§ **Exercise instructions**
Give only a number in reply. It should be how many lines in the records contain the string "почему".
□ □ □ □ □ □ □
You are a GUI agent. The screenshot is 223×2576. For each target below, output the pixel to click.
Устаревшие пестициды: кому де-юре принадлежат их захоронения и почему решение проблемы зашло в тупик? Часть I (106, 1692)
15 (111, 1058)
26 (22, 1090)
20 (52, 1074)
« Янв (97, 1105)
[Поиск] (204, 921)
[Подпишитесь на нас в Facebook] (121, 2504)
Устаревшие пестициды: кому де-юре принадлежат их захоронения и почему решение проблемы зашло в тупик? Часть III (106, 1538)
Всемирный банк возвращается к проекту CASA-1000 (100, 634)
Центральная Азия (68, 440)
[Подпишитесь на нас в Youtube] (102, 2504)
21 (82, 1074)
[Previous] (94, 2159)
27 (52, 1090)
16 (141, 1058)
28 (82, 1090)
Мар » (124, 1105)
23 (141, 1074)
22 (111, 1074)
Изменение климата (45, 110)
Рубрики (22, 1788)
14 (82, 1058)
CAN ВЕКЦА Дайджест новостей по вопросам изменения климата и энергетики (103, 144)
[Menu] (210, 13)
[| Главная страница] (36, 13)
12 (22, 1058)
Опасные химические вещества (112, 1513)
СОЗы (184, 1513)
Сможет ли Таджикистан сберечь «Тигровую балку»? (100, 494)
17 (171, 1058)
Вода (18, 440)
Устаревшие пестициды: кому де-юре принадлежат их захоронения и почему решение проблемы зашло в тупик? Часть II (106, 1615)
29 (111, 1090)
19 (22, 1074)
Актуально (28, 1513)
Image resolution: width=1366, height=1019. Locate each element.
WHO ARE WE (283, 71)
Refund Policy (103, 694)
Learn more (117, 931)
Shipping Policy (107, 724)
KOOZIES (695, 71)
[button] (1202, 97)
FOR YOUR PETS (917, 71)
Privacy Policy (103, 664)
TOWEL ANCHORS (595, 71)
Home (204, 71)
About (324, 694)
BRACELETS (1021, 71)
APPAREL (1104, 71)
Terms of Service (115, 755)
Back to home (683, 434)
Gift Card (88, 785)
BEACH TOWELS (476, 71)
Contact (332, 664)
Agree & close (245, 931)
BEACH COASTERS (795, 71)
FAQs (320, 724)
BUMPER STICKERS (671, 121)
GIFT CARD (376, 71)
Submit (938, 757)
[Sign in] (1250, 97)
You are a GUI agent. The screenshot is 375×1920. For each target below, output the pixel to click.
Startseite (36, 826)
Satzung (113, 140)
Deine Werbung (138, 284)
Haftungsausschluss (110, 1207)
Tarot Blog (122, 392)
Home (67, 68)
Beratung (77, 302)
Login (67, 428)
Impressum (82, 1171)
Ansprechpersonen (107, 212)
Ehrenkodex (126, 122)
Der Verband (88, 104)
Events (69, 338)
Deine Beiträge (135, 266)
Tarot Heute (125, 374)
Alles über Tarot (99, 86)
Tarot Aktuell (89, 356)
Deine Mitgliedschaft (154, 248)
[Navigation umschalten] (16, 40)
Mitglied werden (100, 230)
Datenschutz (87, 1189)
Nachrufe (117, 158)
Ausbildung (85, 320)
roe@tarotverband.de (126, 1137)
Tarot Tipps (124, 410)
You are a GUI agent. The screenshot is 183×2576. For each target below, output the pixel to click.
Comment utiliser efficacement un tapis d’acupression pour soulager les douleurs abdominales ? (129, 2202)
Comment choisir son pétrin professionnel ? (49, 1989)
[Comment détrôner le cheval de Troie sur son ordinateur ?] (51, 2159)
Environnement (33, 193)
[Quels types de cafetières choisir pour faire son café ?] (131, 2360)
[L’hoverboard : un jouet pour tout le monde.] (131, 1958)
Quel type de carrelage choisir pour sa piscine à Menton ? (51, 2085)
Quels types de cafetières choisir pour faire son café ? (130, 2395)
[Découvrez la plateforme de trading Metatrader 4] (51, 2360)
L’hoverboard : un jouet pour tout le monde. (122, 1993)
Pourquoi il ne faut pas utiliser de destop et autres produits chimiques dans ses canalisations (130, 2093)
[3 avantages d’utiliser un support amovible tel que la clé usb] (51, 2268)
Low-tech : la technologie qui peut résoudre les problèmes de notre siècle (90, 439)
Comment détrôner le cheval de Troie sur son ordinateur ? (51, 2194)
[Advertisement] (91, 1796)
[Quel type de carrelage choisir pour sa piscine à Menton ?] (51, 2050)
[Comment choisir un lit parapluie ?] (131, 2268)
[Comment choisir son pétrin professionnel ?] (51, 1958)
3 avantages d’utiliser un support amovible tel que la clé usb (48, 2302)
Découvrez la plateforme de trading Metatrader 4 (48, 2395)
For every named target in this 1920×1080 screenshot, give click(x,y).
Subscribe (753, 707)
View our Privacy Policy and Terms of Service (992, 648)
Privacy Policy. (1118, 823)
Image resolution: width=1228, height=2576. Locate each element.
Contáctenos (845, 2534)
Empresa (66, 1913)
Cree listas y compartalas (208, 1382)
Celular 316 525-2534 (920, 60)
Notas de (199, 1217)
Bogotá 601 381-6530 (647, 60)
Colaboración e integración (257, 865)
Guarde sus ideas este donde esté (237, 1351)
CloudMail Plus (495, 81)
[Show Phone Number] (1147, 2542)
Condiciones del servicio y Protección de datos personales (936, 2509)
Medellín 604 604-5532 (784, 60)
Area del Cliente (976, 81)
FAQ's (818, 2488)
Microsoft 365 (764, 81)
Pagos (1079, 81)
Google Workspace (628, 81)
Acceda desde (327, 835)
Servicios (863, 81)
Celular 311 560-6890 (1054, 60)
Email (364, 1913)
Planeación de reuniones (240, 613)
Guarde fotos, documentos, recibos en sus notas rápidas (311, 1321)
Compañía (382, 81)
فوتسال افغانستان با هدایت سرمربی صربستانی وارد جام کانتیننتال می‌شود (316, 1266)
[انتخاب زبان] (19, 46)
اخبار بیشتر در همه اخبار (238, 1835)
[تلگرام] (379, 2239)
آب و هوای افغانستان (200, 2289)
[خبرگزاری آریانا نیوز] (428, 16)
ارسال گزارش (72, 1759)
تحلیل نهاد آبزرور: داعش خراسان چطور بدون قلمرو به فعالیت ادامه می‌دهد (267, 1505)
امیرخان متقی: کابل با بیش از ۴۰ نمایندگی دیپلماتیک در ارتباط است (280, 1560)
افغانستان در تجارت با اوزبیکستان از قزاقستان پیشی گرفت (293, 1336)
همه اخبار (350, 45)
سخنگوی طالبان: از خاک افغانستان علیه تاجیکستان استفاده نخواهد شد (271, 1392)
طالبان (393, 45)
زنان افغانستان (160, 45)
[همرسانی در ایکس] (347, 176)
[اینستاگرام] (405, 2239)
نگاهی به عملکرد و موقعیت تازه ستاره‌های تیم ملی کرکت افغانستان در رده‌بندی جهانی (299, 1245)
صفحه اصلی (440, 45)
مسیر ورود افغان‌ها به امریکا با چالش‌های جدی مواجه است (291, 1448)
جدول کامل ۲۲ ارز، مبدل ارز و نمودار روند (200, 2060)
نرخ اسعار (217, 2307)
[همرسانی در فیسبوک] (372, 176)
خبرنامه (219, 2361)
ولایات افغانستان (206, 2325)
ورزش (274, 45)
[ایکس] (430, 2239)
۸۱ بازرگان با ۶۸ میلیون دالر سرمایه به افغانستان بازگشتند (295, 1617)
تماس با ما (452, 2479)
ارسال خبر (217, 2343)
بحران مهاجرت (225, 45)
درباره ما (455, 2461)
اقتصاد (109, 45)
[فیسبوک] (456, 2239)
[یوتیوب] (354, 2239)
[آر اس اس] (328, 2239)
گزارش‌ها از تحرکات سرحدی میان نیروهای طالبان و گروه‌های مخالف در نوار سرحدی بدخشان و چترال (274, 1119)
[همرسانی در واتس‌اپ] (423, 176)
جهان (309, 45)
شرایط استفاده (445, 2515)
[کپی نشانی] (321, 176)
□ □ □ □ □ □ □
§ **Output for this exercise**
3